After a long ride to Flushing, and a walk of several blocks from the Sutphin Boulevard station, they came to Saul’s brand-new frame house, full of relatives. As Zaida’s oldest grandson, first of a new generation of cousins, and a “collitch” boy besides, Ira was greeted effusively and with admiration by all the guests. Complimented for her distinguished offspring by everyone there, Mom flushed with pride, glowed with pleasure. Laconic in defense, Ira, as he had anticipated, had embarrassingly little to discuss with his restaurateur uncles, a perfunctory minimum which he made no effort to expand. Nor could he interest himself, on the other hand, in the seemingly limitless differences of points of view they exchanged among themselves. As bored as he had ever been in his life, he sat inertly and with unfeigned listlessness amid the flow of opinions about aspects and prospects of the cafeteria business between naively boastful Max and slinking Saul, between tactless Harry and robust and candid Moe. Only Moe took time to make a few inquiries about Ira’s collegiate activities, inquiries crossing the Yiddish and Yinglish hubbub of domestic and business activities. How did college appeal to Ira? And how many years more would he have to attend? And what had he chosen as a career? “Poor Leah, your mother, will finally have something to be happy about.”
Replied to by Ira with remarks that were shallow and truncated, even in response to Moe’s inquiries, perfunctory acknowledgments of kinship that had long since lost whatever living interactions it once had. Two worlds drifting further and further apart from their original cluster. “How is the restaurant gesheft ?” Ira asked in humorous deference.
And received the expected stereotypical reply, “ M’makht a lebn .”
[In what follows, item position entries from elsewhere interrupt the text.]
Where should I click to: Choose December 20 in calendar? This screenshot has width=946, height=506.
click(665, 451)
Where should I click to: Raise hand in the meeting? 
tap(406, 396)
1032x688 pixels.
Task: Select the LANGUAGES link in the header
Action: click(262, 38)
Neither had anywhere to go in the other’s domain. Ira could scarcely mask his utter indifference to, if not disdain for, their various observations on making a living in the cafeteria business. It was difficult for him to feign interest — out of politeness, out of minimal consideration for the occasion, or what? A celebration, birth of his uncle’s firstborn son. Boyoboy, talk about tedium, about being bored stiff. What would life have been, relations have been in the close-packed Orthodoxy of the stagnant Galitzianer hamlet they came from? Something more meaningful, surely, more interwoven, shared and dynamic, even if seemingly insignificant when viewed by the outside world.
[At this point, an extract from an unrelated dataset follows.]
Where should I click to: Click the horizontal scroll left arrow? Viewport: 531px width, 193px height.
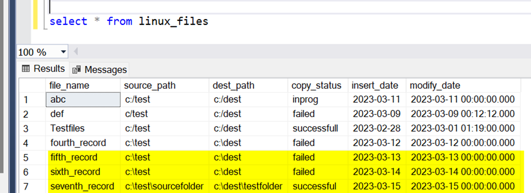[x=76, y=52]
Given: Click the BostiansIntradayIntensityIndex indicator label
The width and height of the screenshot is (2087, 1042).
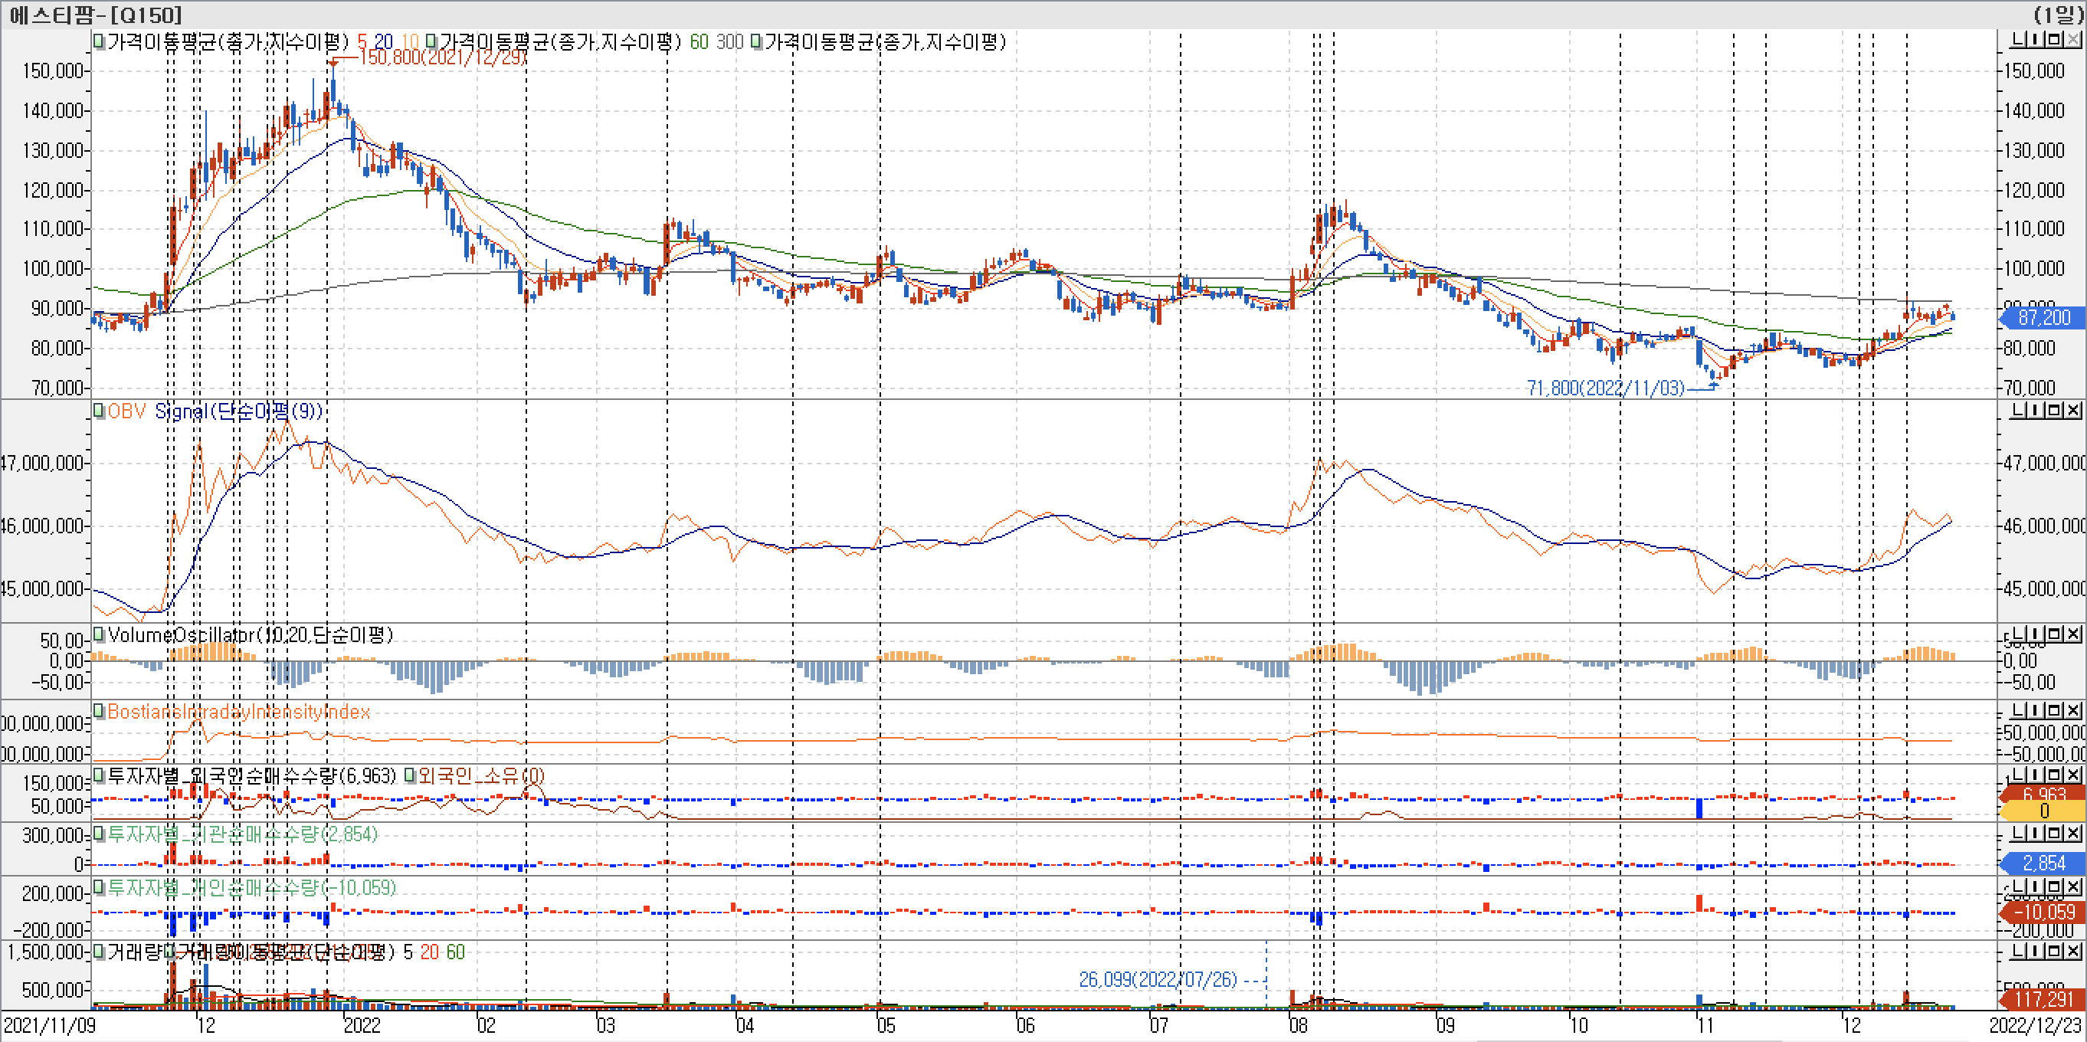Looking at the screenshot, I should (x=238, y=712).
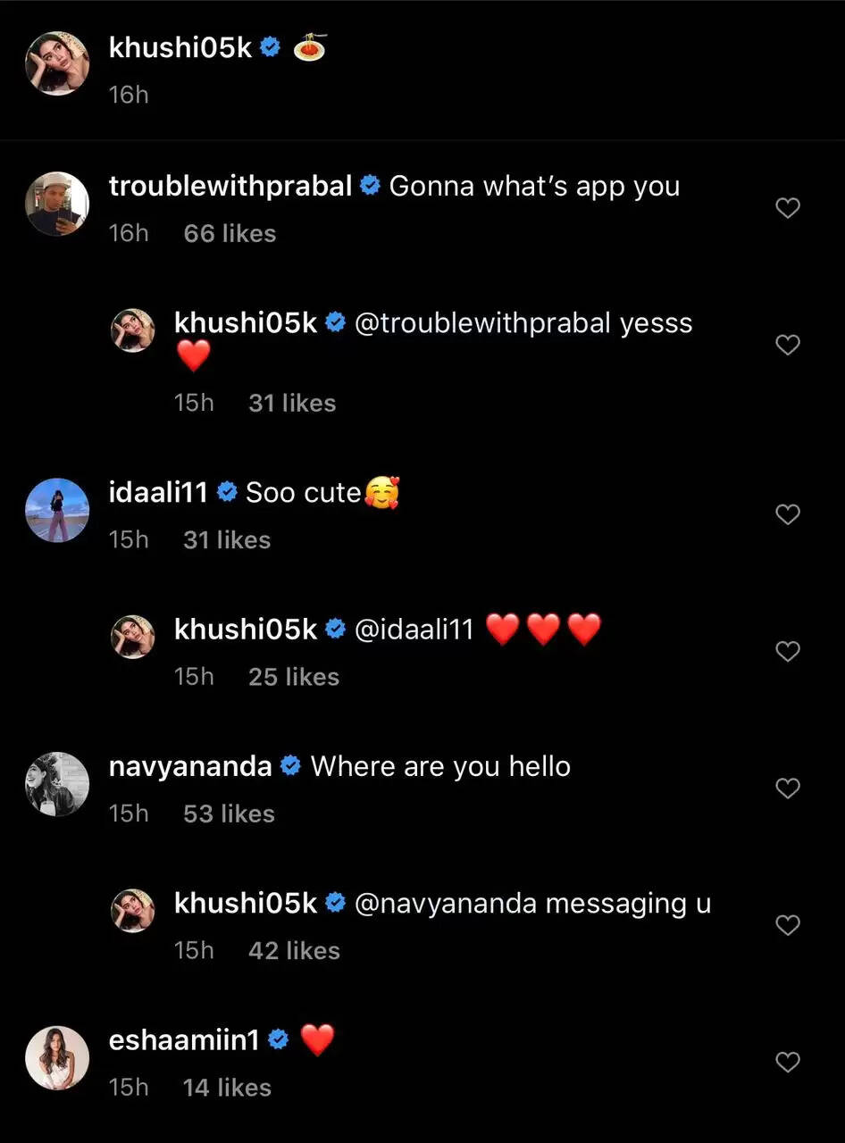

How far apart they had traveled since they had crossed the ocean — the thought repeatedly rolled through Ira’s mind. Was it — he found himself mulling amid the cry and flurry of festivity — that he had preceded them to America by a few years, or was just an infant when he arrived? Trailed no residue of Europe? Or what? It seemed to him he was forever capturing the answer, and losing it again. Minnie was a damn sight closer to them than he was, and Minnie had been born here. You had to search somewhere else, search somewhere else for an answer. That move to Harlem from 9th Street on the Lower East Side — again the cause: “It is the cause, my soul,” said Othello. That crazy impulse to drink of that rill of rainwater trickling down the hillside in Central Park. Or the reading, all the reading he did about the gentile world. But Minnie seemed to read as much as he did. She had spent whole afternoons in the library, when the Great War forced a curtailment in classes to half a day, to mornings only for her — and was he ever furious with her for not staying home, for not coming home early from the library. What chances she deprived him of, again and again. Jesus Christ, right away, the skull throbbed. He had no barriers, not even tissue-paper barriers to hold impulse within bounds—
Zaida didn’t come to the bris . Ira thought he heard someone say he was still in mourning. And not all the uncles were there at one and the same time either. They had to take turns tending to the cafeteria, especially the cash register. Nor was Ida there, the “first” Ida, the flamboyant Ida Link, Morris’s wife, who lived upstairs in the same house. She had had a falling-out with Sam, Mom whispered to Ira, adding, “And a geferlikhe gemblerke ist she too,” referring to Ida’s passion for cards.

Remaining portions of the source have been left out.